La sua è una storia da moderna Cenerentola, come tante altre: A sedici anni va via di casa per studiare design a Lubiana, studi che non terminerà perché troppo presa dalla carriera di modella che la porterà prima a Milano e poi a New York. Viene immortalata dai più grandi fotografi di moda, Patrick de Marchelier e Helmut Newton solo per citarne alcuni. Conosce Donald Trump nel 1999, in occasione della Fashion Week e dopo aver ceduto ad un corteggiamento lungo e serrato, Melania lo sposa nel 2005. Un matrimonio faraonico a cui, per ironia della sorte, partecipano anche i coniugi Clinton.
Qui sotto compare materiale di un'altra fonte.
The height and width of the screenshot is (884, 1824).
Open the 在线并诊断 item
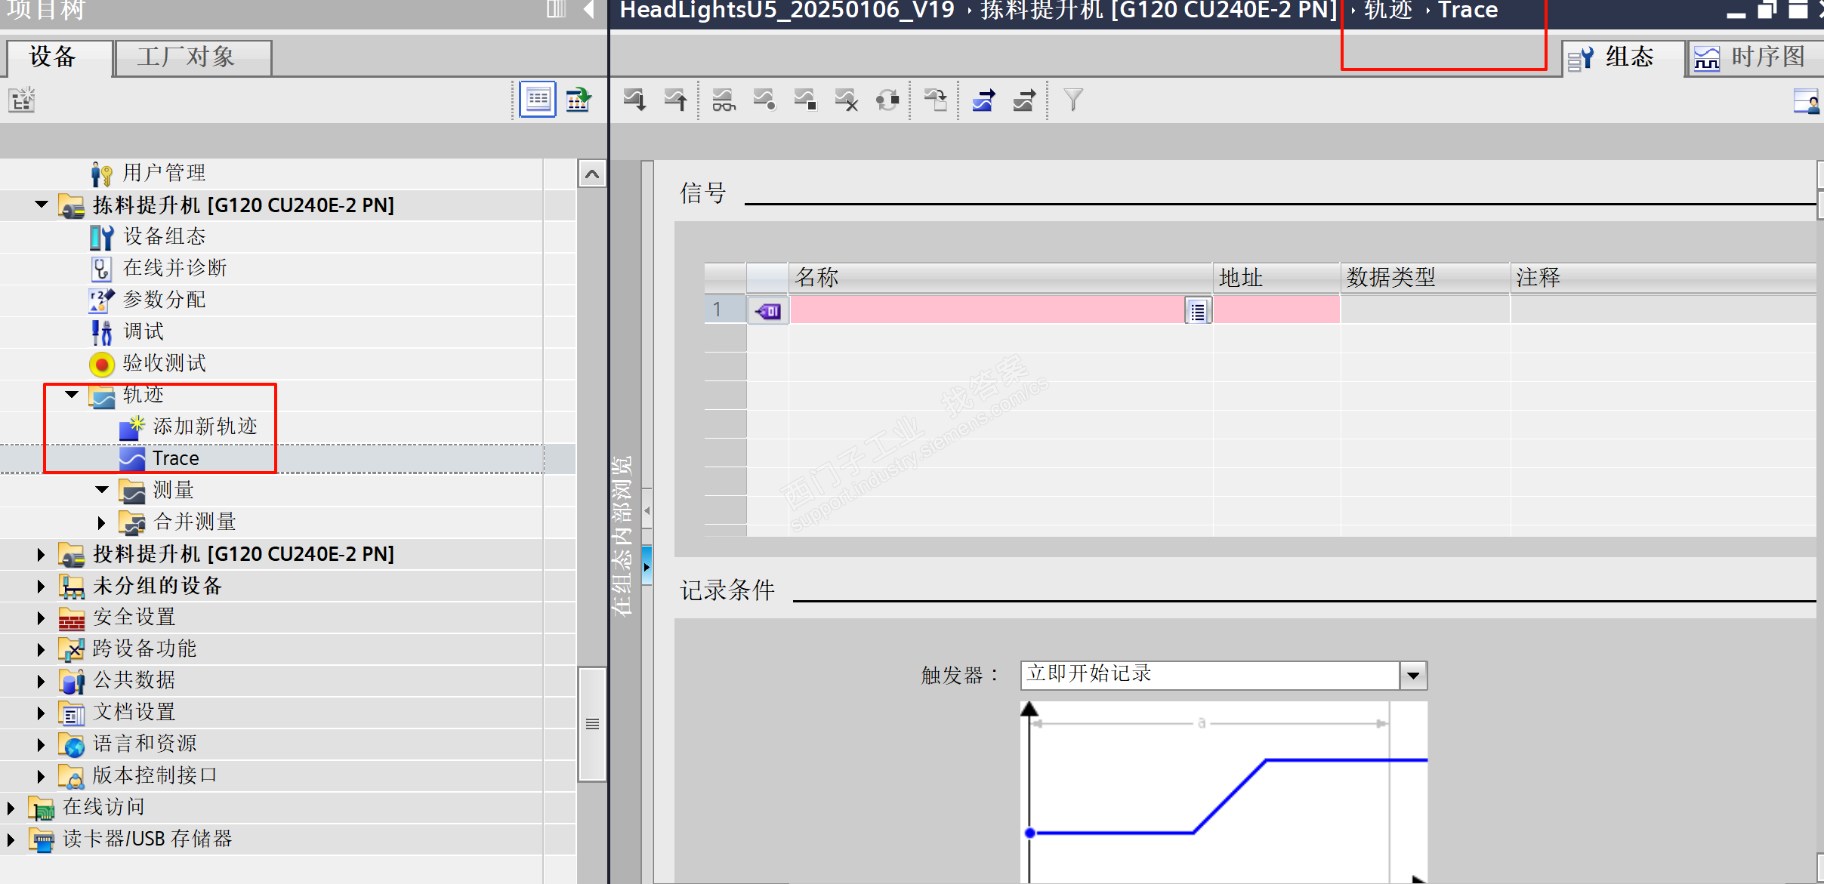(174, 268)
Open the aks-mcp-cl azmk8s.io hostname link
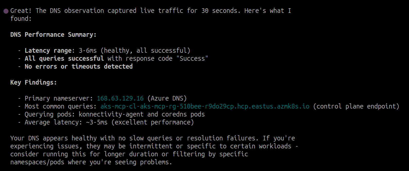Screen dimensions: 409x171 coord(205,106)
Una foto di quel giorno ritrae le due coppie intente a brindare sorridenti, ben lontane dagli insulti e dai colpi bassi della campagna elettorale conclusasi ieri. La coppia ha un figlio nel 2006, Barron William Trump, il più piccolo tra i rampolli del magnate.
Una vita di lussi, aerei privati e dimore da sogno, un contrasto stridente con lo stile sobrio e minimalista degli Obama. Eppure Melania, forse abituata alle durezze balcaniche, le critiche se le fa scivolare addosso con argomenti magari ingenui ma efficaci. A chi la addita come parvenue risponde «Non si può vivere con chi non si ama. Non si può abbracciare un bell’appartamento. Non si bacia un aereo». Rimane impassibile di fronte alle contestazioni sulle sue retribuzioni lavorative in nero da noi peccato veniale, un delitto per gli americani, che all’epoca le avrebbero fruttato 20.000 dollari senza visto lavorativo. Da chi l’accusa di aver copiato di sana pianta il discorso di Michelle Obama, si fa difendere dal marito. Alle dichiarazioni sessiste di Donald, dapprima non batte ciglio, poi controbatte: «Le sue parole mi hanno offesa in quanto donna, ma mi ha fatto le sue scuse ed io le ho accettate».
Una cosa è certa: la neo-first lady sa incassare benissimo i colpi sul ring della campagna elettorale. Dovremmo mettercela tutta per immaginarla in equilibrio su un tacco 12 e con la vanga in mano a dissodare la dura terra dell’orto di Michelle.